§ DOCUMENT EXTRACT:

Intro to Bayesian methods

This post is really only a test for Rmarkdown integration into Jekyll. Substantively, it is a first lab lesson for applied Bayesian estimation in R.


Load the LearnBayes1 and Lattice packages.

library(LearnBayes)
library(lattice)

1. Please replicate the sleeping habits analysis using a discrete prior (in the session 1-2)

Setting up a discrete prior

This code is used to create a a discrete prior concerning our beliefs about the proportion college student sleeping habits (p):

p = seq(0.05, 0.95, by = 0.1)
prior = c(1, 5.2, 8, 7.2, 4.6, 2.1, 0.7, 0.1, 0, 0)
prior = prior/sum(prior)

The code above is two-fold, first, it sets up the range of possible proportion values for the amount of students that could be sleeping at least eight hours a night. Second, it creates our discrete prior by specifying our weighted beliefs about each distinct proportion (p).

Next, we plot the our priors for each proportion (p) by using the lot function:

plot(p, prior, type="h", ylab="Prior Probability", xlab="Proportion of College Students with Eight Hours of Sleep")

center

The histogram above visualizes our prior belief in each value of p. The original guess of .3 (from lesson 1-2) being the most probable is highlighted clearly in the histogram. We see that our prior beliefs are greatest between .2 and .4, with.3 being the peak in the middle.

§ DATASET EXCERPT:

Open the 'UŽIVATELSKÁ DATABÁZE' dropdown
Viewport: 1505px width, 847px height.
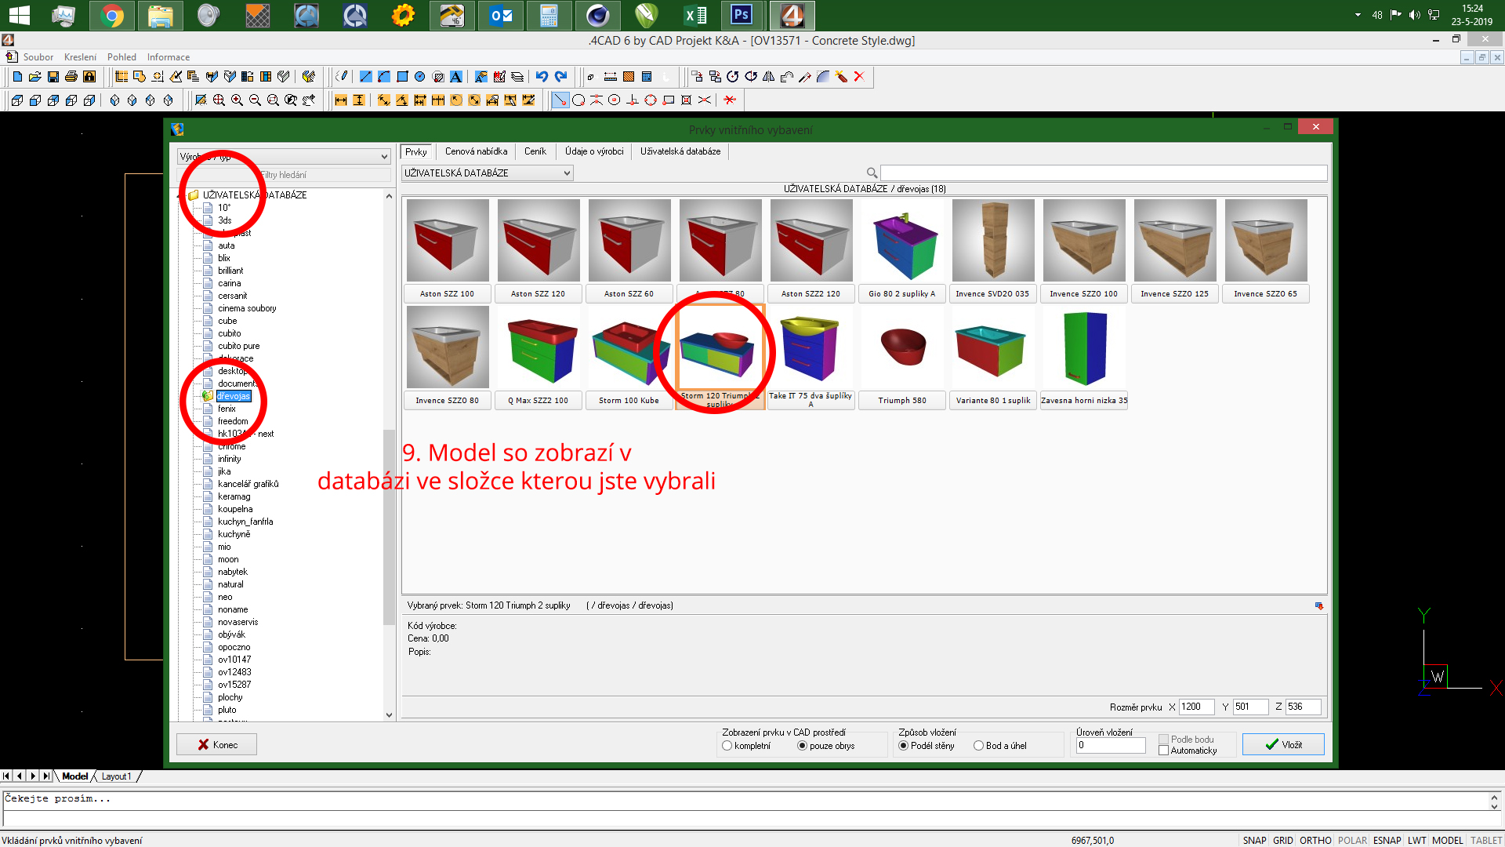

§ DIRECTIONS: Continue the lab lesson on Bayesian estimation in R from the point where it stops. The listing has no connection to the text on Bayesian methods.

§ TASK RESPONSE:
Evidence and Posterior

Next, we want to calculate the posterior probabilities for p by utilizing the data on college student sleeping habits. In the example study, only 11 out of 27 participants were found to have slept a sufficient number of hours per night. By using the pdisc function from the LearnBayes package, we can utilize our established priors to compute our posterior probabilities. The code below is used to create our posterior probabilities:

data = c(11, 16)
post = pdisc(p, prior, data)

First, the code above establishes our evidence (data) from the example study (11 students out of 27). Second, the posterior values are calculated using the pdisc function, which takes our discrete values (p), our priors, and the evidence. The function below provides simple table of the work conducted so far:

round(cbind(p, prior, post), 2)
##          p prior post
##  [1,] 0.05  0.03 0.00
##  [2,] 0.15  0.18 0.00
##  [3,] 0.25  0.28 0.13
##  [4,] 0.35  0.25 0.48
##  [5,] 0.45  0.16 0.33
##  [6,] 0.55  0.07 0.06
##  [7,] 0.65  0.02 0.00
##  [8,] 0.75  0.00 0.00
##  [9,] 0.85  0.00 0.00
## [10,] 0.95  0.00 0.00

Here we can easily see the prior and posterior probabilies for each level of p.

Comparsion of Prior and Posterior

By using the lattice package, and the xyplot function, R can visualize the comparison between the prior and posterior probabilities. The code below sets up the comparison graphs:

PRIOR = data.frame("prior", p, prior)
POST = data.frame("posterior", p, post)
names (PRIOR) = c("Type", "P", "Probability")
names (POST) = c("Type", "P", "Probability")
data = rbind(PRIOR, POST)

The above code creates a dataset composed of the prior and posterior distributions. Next, this dataset is used to create a set of comparison graphs for the priors and the posteriors:

xyplot(Probability~P|Type, data=data, layout = c(1,2), type="h", lwd=3, col="blue")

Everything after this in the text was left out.